A Natalie Portman Dior ad has been banned in the United Kingdom, but not for any reasons regarding nudity, which might be the conclusion one jumps to after some real (and fake) nude Dior ads made their way around the internet back in August.
The Advertising Standards Authority, an ad watchdog organization in the U.K., has banned a Dior mascara ad featuring Portman from further use due to the post-production editing potentially misleading consumers.
A complaint was filed, by rival brand L’Oreal U.K., claiming that the ad “misleadingly exaggerated the likely effects of the product.”
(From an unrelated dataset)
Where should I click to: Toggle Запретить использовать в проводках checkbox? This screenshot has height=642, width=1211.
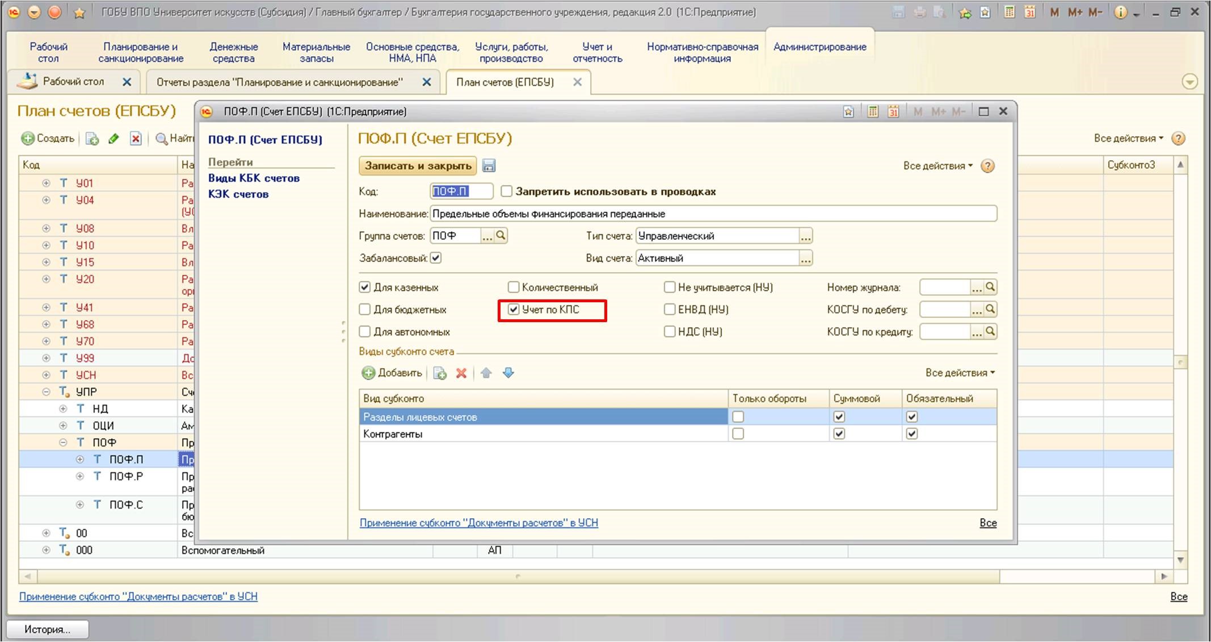(x=506, y=191)

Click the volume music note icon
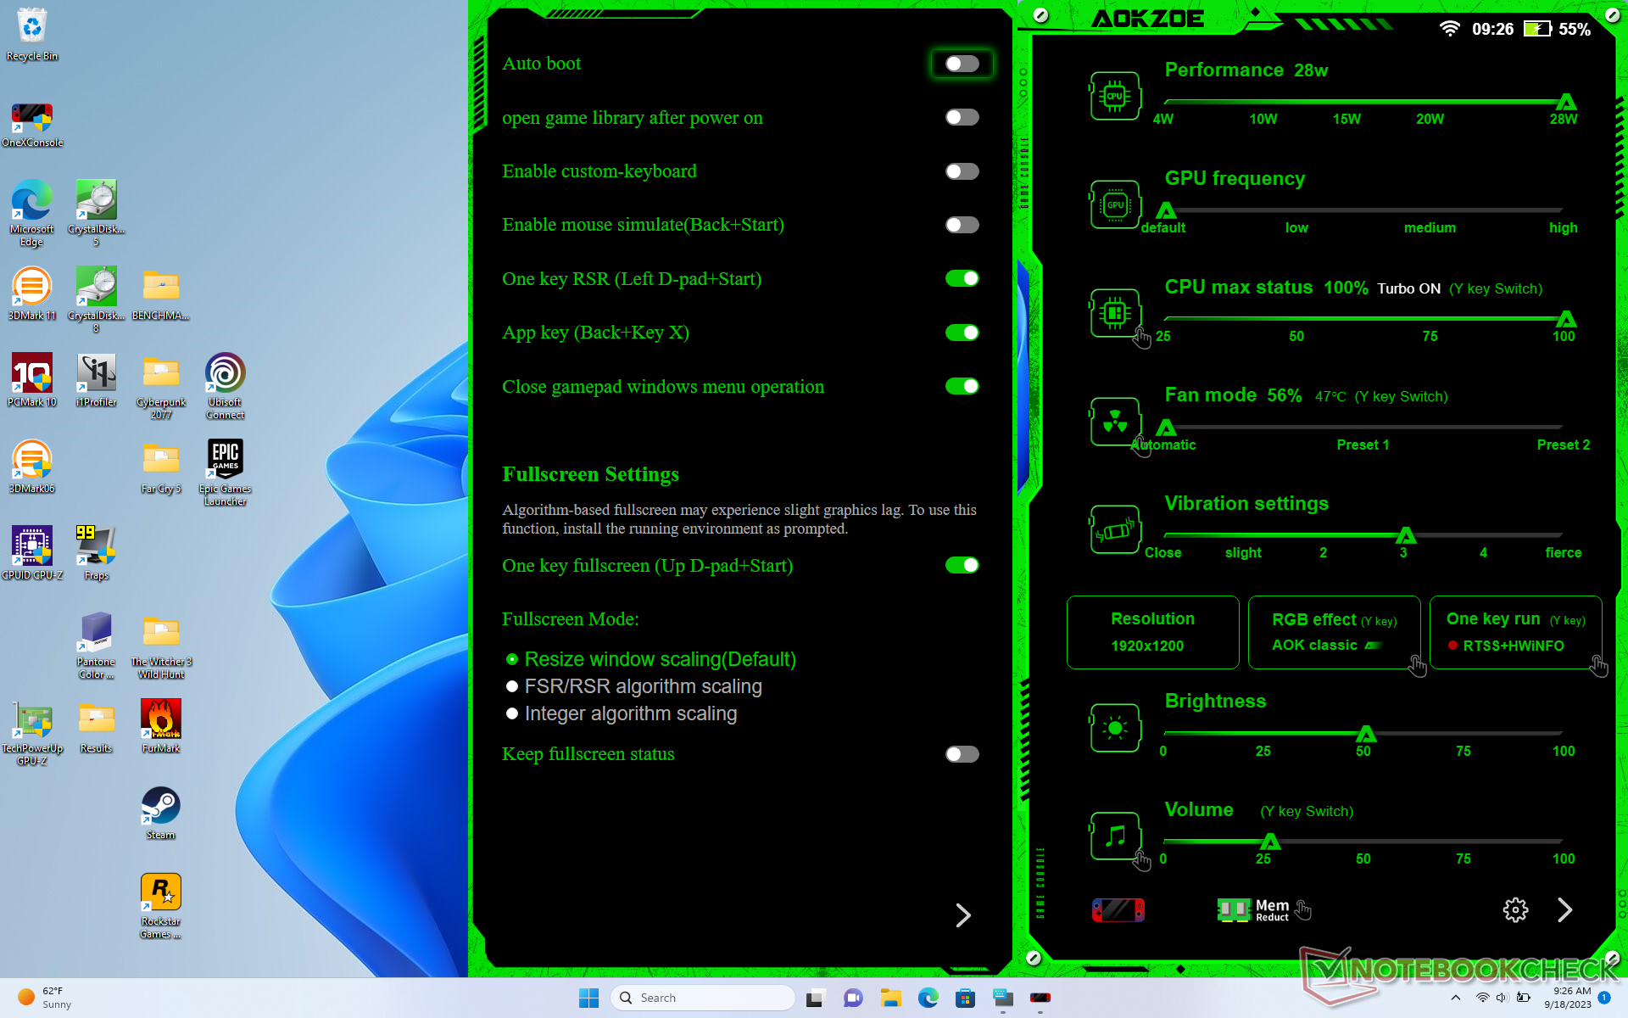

The ASA found that the image was originally taken for use in an advertisement for lipstick and when it was decided to use the image for mascara, there was post-production retouching done with Photoshop software.
Dior says of the retouching:
The digital retouching was nearly exclusively in relation to her upper lashes and was primarily used to separate/increase the length and curve of a number of her lashes and to replace/fill a number of missing or damaged lashes, for a more stylised, uniform and tidy effect and a minimal amount of retouching took place in relation to increasing the thickness and volume of a number of her natural lashes.
The ASA found that the retouching was done on an area (the eyelashes) which is “directly relevant to the apparent performance of the mascara product being advertised.” It also found that there was insufficient evidence to show that the retouching did not exaggerate the effects of the product and concluded that the ad was misleading and “must not appear again in its current form.”
What do you think, readers? Is the ASA right? Or is there a problem with the ruling since the only complaint was issued by a rival brand? Do you wish the U.S. had an ASA that would crack down on airbrushing and retouching in advertising?